Practical Configuration Tips
Customizing Model Behavior
Create a custom model with a system prompt:
docker exec -it ollama bash -c 'cat <<EOF | ollama create my-assistant -f -
FROM llama3.1:8b
SYSTEM "You are a helpful technical assistant. Be concise and accurate."
PARAMETER temperature 0.7
PARAMETER num_ctx 4096
EOF'
Increasing Context Length
By default, most models run with a 2048-token context window. For longer conversations:
docker exec -it ollama ollama run llama3.1:8b --num-ctx 8192
More context uses more memory. A 7B model with 8192 context needs roughly 2 GB more RAM than the default.

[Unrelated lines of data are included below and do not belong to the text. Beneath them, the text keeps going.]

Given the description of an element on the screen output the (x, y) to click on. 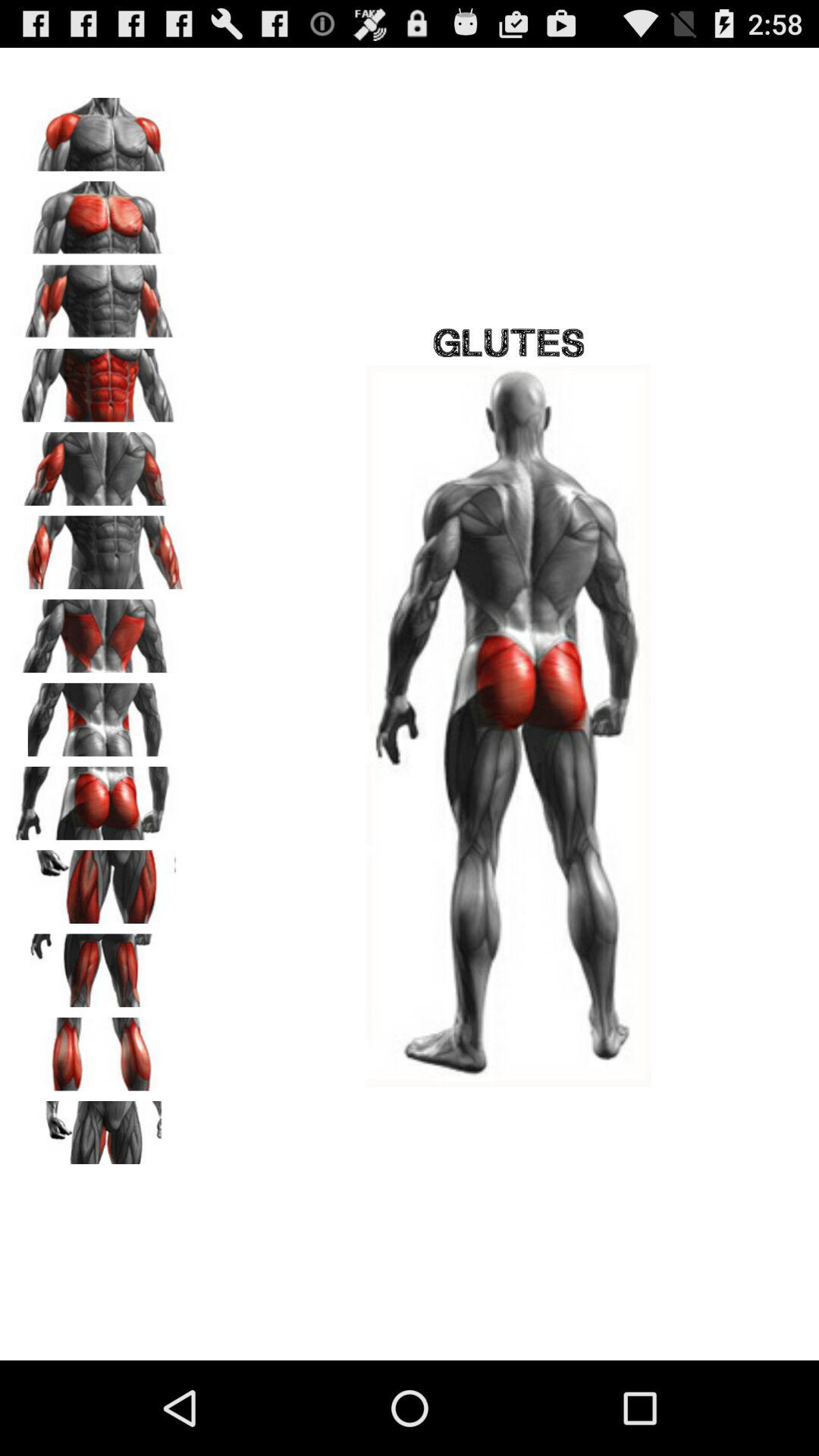
open the second image (99, 212)
Given the description of an element on the screen output the (x, y) to click on. 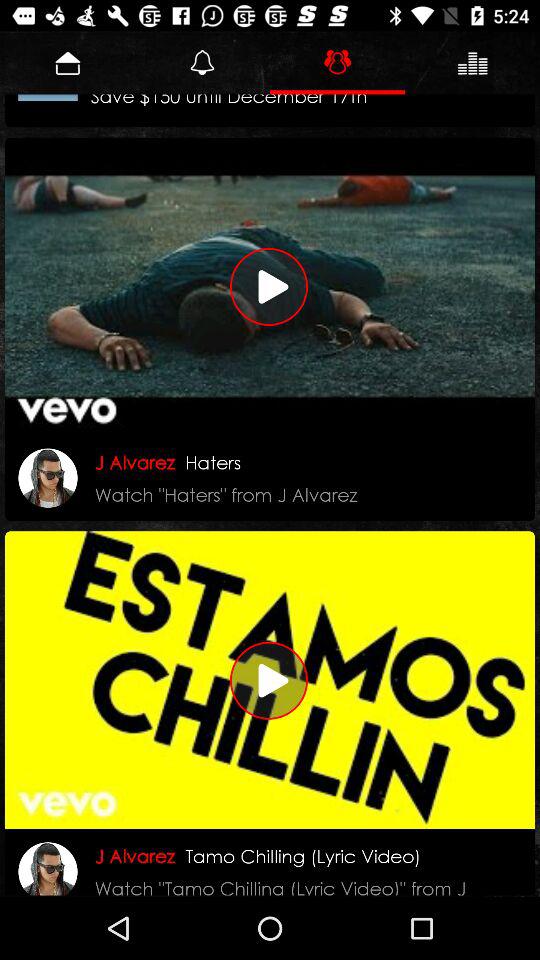
turn off the ste anne s item (238, 108)
Given the description of an element on the screen output the (x, y) to click on. 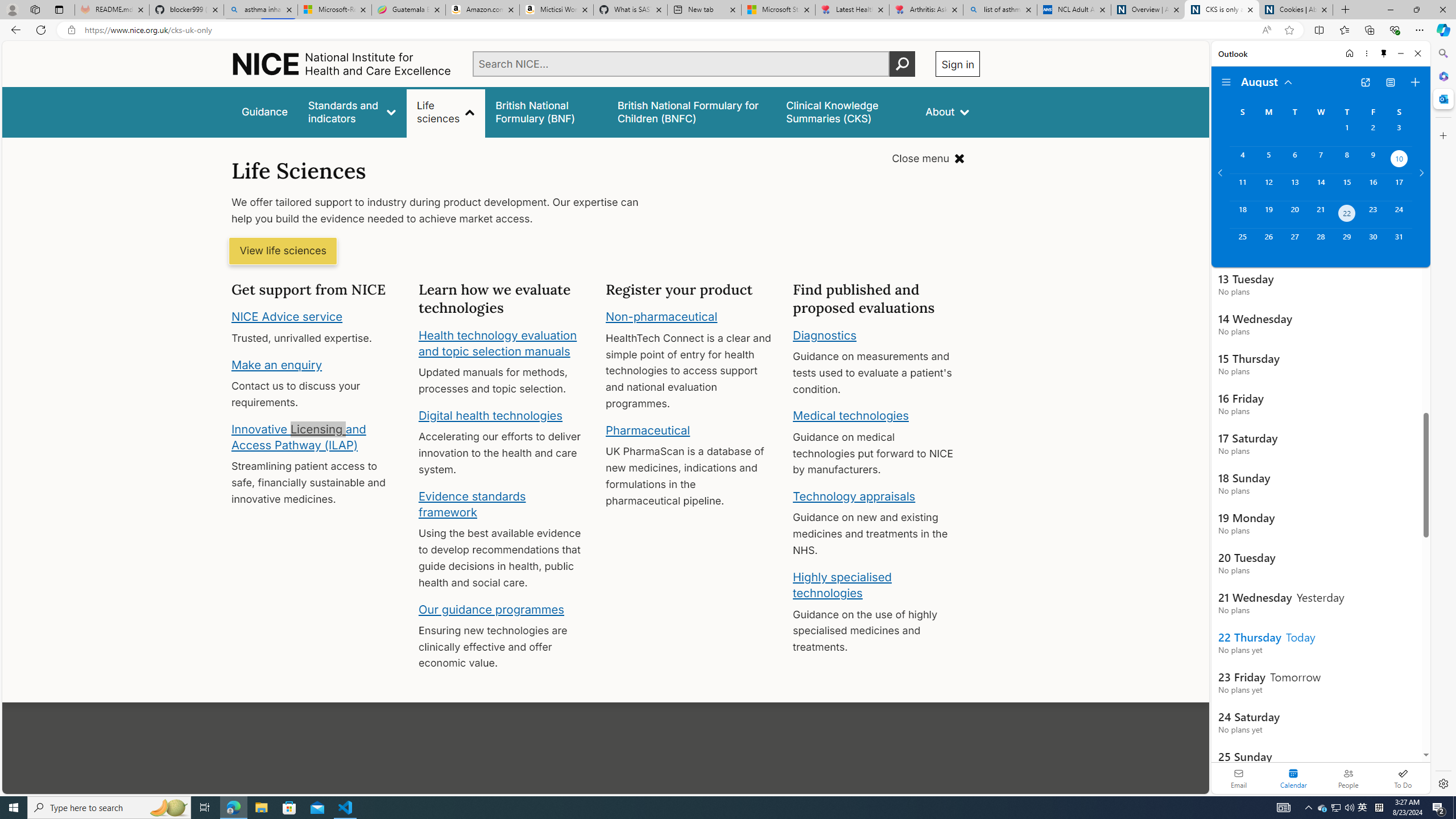
Sunday, August 25, 2024.  (1242, 241)
Evidence standards framework (471, 503)
Close menu (927, 159)
Monday, August 26, 2024.  (1268, 241)
Wednesday, August 21, 2024.  (1320, 214)
Cookies | About | NICE (1295, 9)
Guidance (264, 111)
British National Formulary for Children (BNFC) (691, 111)
Address and search bar (669, 29)
More options (1366, 53)
Monday, August 12, 2024.  (1268, 186)
Close Customize pane (1442, 135)
Given the description of an element on the screen output the (x, y) to click on. 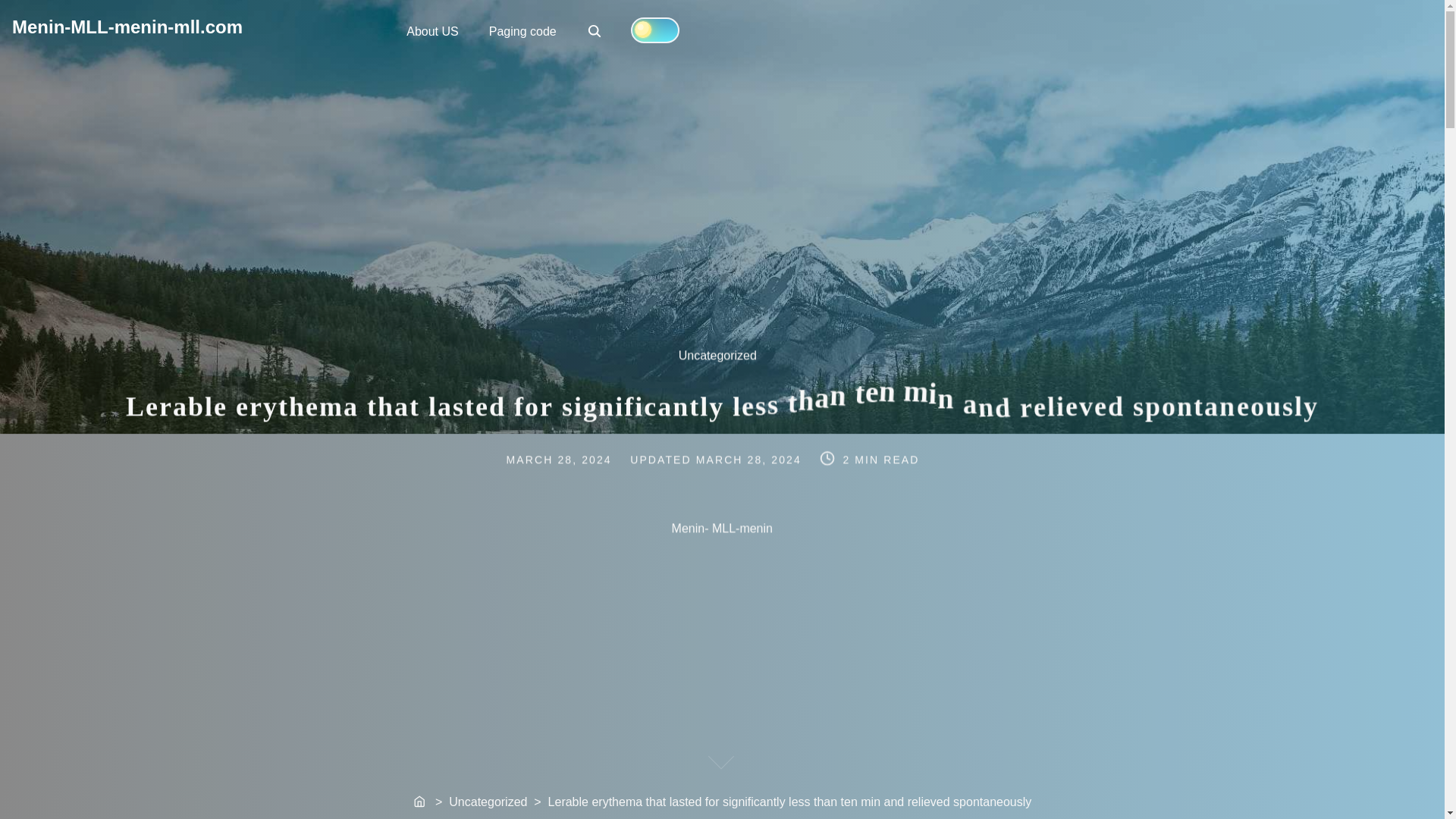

Exposing Ollama to Your Network
By default, Ollama only listens on localhost. To allow other devices (or Open WebUI on a different machine) to connect:
environment:
- OLLAMA_HOST=0.0.0.0
If you do this, make sure Ollama is behind a firewall or VPN. There is no built-in authentication.
Practical Use Cases
Self-hosted LLMs shine in specific scenarios:
- Privacy-sensitive queries -- medical questions, legal research, financial planning, anything you wouldn't type into a cloud service
- Code assistance -- local Copilot-like functionality without sending your codebase to a third party
- Document analysis -- upload contracts, papers, or reports to Open WebUI and ask questions about them
- Offline access -- works without internet once models are downloaded
- Learning and experimentation -- try different models, fine-tune prompts, understand how LLMs work without per-token costs
Self-Hosted LLMs vs Cloud APIs
| Feature | Self-Hosted (Ollama) | Cloud (ChatGPT/Claude) |
|---|---|---|
| Privacy | Complete -- nothing leaves your machine | Data sent to provider |
| Cost | Hardware only (one-time) | Per-token or subscription |
| Model quality | Good (7B-70B class) | State-of-the-art (GPT-4o, Claude) |
| Speed | Depends on hardware | Consistently fast |
| Internet required | No (after model download) | Yes |
| Customization | Full control (system prompts, fine-tuning) | Limited |
| Maintenance | You manage updates and hardware | Zero maintenance |
The honest truth: cloud models like GPT-4o and Claude are still significantly more capable than anything you can run locally on consumer hardware. Self-hosted LLMs are best as a complement to cloud services, not a replacement. Use them for privacy-sensitive tasks and experimentation, and cloud APIs when you need maximum quality.
Keeping Things Updated
Ollama and Open WebUI both move quickly. Update regularly:
docker compose pull
docker compose up -d
To update a model to the latest version:
docker exec -it ollama ollama pull llama3.1:8b
Verdict
Ollama and Open WebUI are the easiest way to run LLMs on your own hardware. The setup takes five minutes with Docker Compose, and the experience is genuinely good -- especially with a decent GPU. You won't match GPT-4 quality with a 7B model, but for many everyday tasks, local models are more than capable. The privacy and zero ongoing cost make it worth running alongside whatever cloud services you already use.